Yes, this did happen and although it left me feeling a variety of emotions (it was an unsettling experience), it also gave me this amazing and important opportunity to engage in a conversation with my son about how he felt in that moment. Was he uncomfortable? Was he upset? Was my sexuality a source of discomfort for him? What did he wish happened instead? We also talked about how he might handle a situation of that nature when it happens again... not IF, but WHEN because it will definitely happen again.
You see, from my perspective and experiences, the derogatory use of words like gay or faggot (or retarded or girly or the dozens of other terms) is common place in our society, especially for children in their intermediate schooling years. Heck, I was guilty of using this type of language too when I was his age. But, what words could I help my son access today so he could handle that moment of discomfort when it arises again in the future? We discussed possible responses that he was comfortable with that would communicate his feelings about the specific term or situation. We even role played and practiced using certain words or phrases. We took a potentially painful situation and made it a teachable moment that hopefully empowered my son to successfully navigate an experience of this nature in the future.

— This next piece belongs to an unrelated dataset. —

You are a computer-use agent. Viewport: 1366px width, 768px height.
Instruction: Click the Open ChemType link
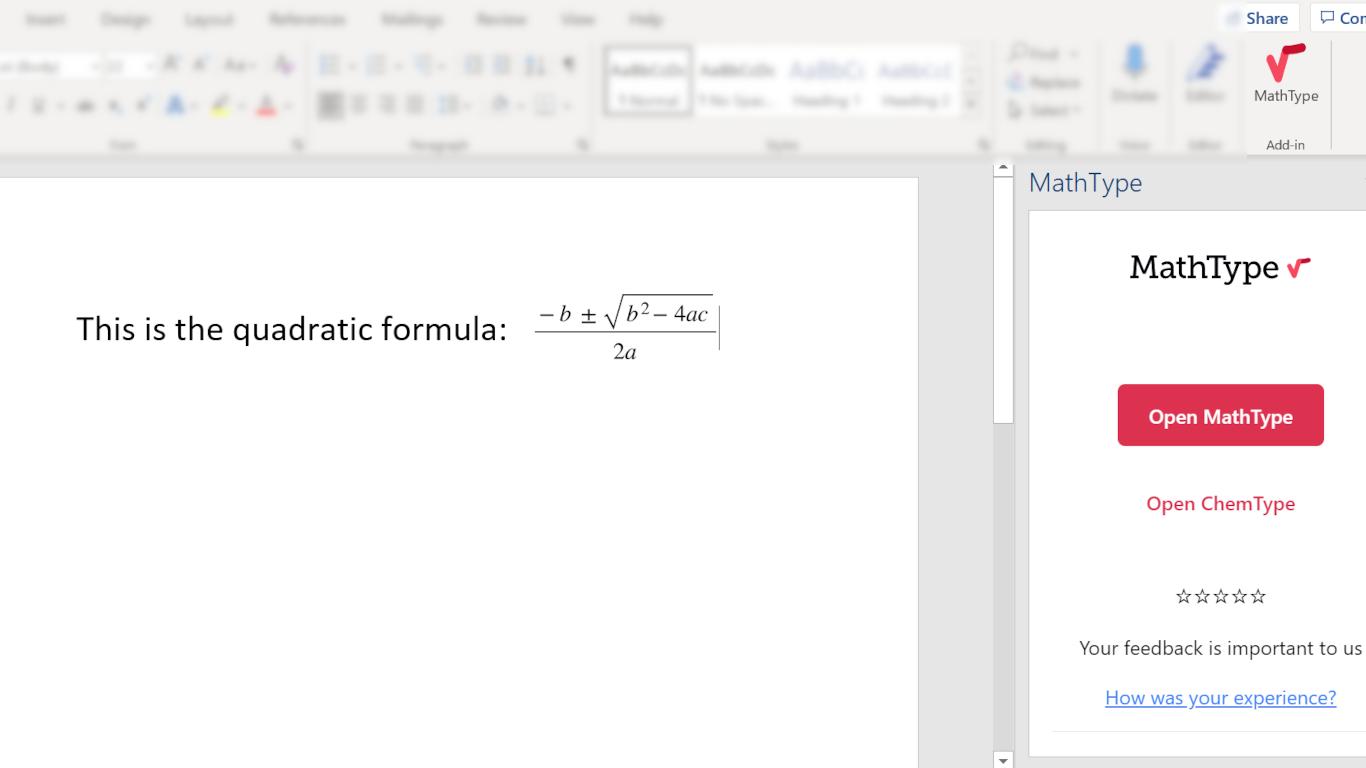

Unfortunately, I am not sure if all the children in our schools have the words to handle uncomfortable situations, personal attacks or just ignorant behavior on the part of their peers. With all this talk about college and career readiness and the implementation of the common core state standards (a questionable experience thus far) and the focus on high stakes testing, I am worried that we are not attending to some of the "life skills" our children need to navigate certain situations and experiences. Specifically, I am worried that we are not taking the time to expose our children to the words they may need to handle a challenging situation. Yes, there is a lot of emphasis on the social and emotional literacy of our students. We talk a lot about perseverance and grit and how if our kids were taught to embody these attributes, they could meet with success regardless of the obstacles life threw their way. We also talk a lot about things like anti-bullying programs or the Bucket Filling philosophy or the importance of our children being UPstanders and not a bystanders. But, in thinking about how these programs/ideas/concepts generally manifest themselves within our own schools, my concern is that we are focusing too heavily on what not to say or do instead of devoting the time to the words our children may need to handle a difficult exchange, peer or situation.
From my narrow and limited perspective, I think our children need words. They need space to think, reflect, discuss and deliberate. They need the opportunity to role play about how to handle derogatory statements that belittle someone because of their race, class, gender or sexuality. Our children need the words to give voice to themselves as individuals. Our children need the words to express their comfort and discomfort. Our children need the words to successfully question and engage with people or contexts that are unfamiliar to them. Our children need the words to advocate for themselves. Our children need the words to communicate their feelings and needs.
Do I think equipping our children with words is solely the responsibility of our schools? Absolutely not! I see this as a joint venture between home and school... between families and educators... between adults and children. If we want our children to be college and career ready... actually, scratch that because college and career are just a fraction of our lives; if we want our children to be life ready, we need to give them access to the words.